**EXERCISE INSTRUCTIONS**
Reproduce the rows below, swapping each "page" for "screen" and keeping everything else the same. Omit the pictures.
#####
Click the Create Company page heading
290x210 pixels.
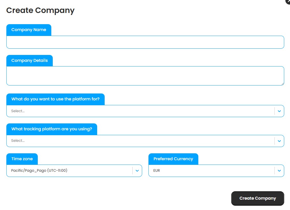[40, 11]
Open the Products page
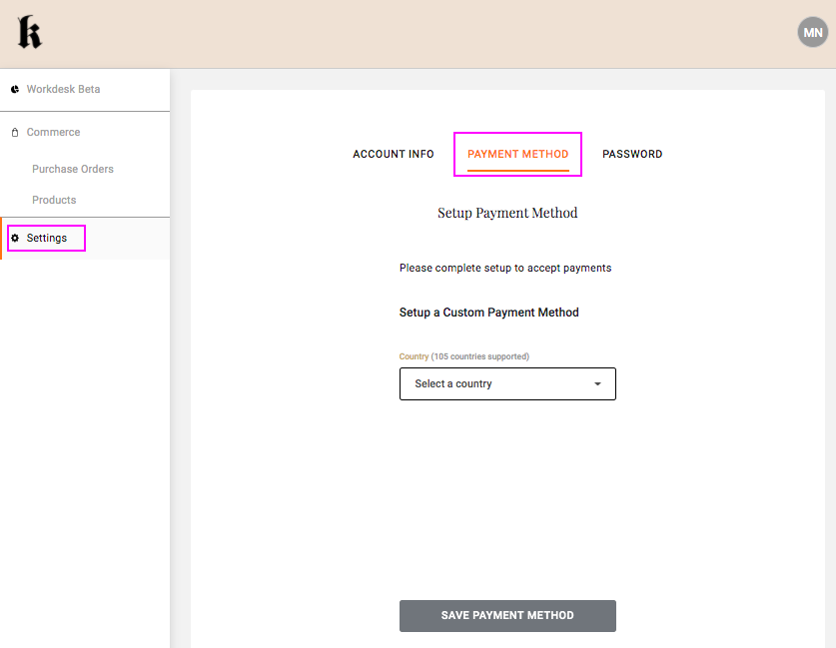Image resolution: width=836 pixels, height=648 pixels. pos(54,200)
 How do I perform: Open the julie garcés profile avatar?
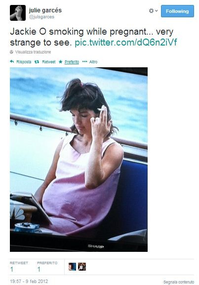[x=18, y=13]
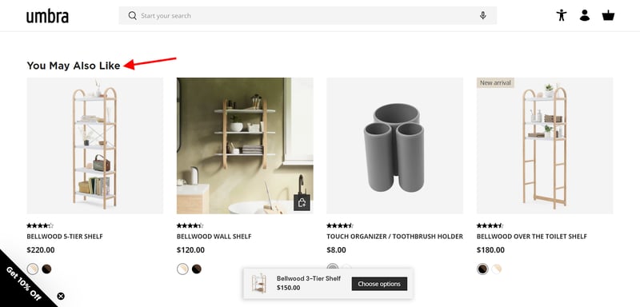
#####
**PROBLEM SOLUTION**
Click the Create Company screen heading
290x210 pixels.
[40, 11]
Open the Products screen
Image resolution: width=836 pixels, height=648 pixels. pos(54,200)
 How do I perform: Open the julie garcés profile avatar?
[x=18, y=13]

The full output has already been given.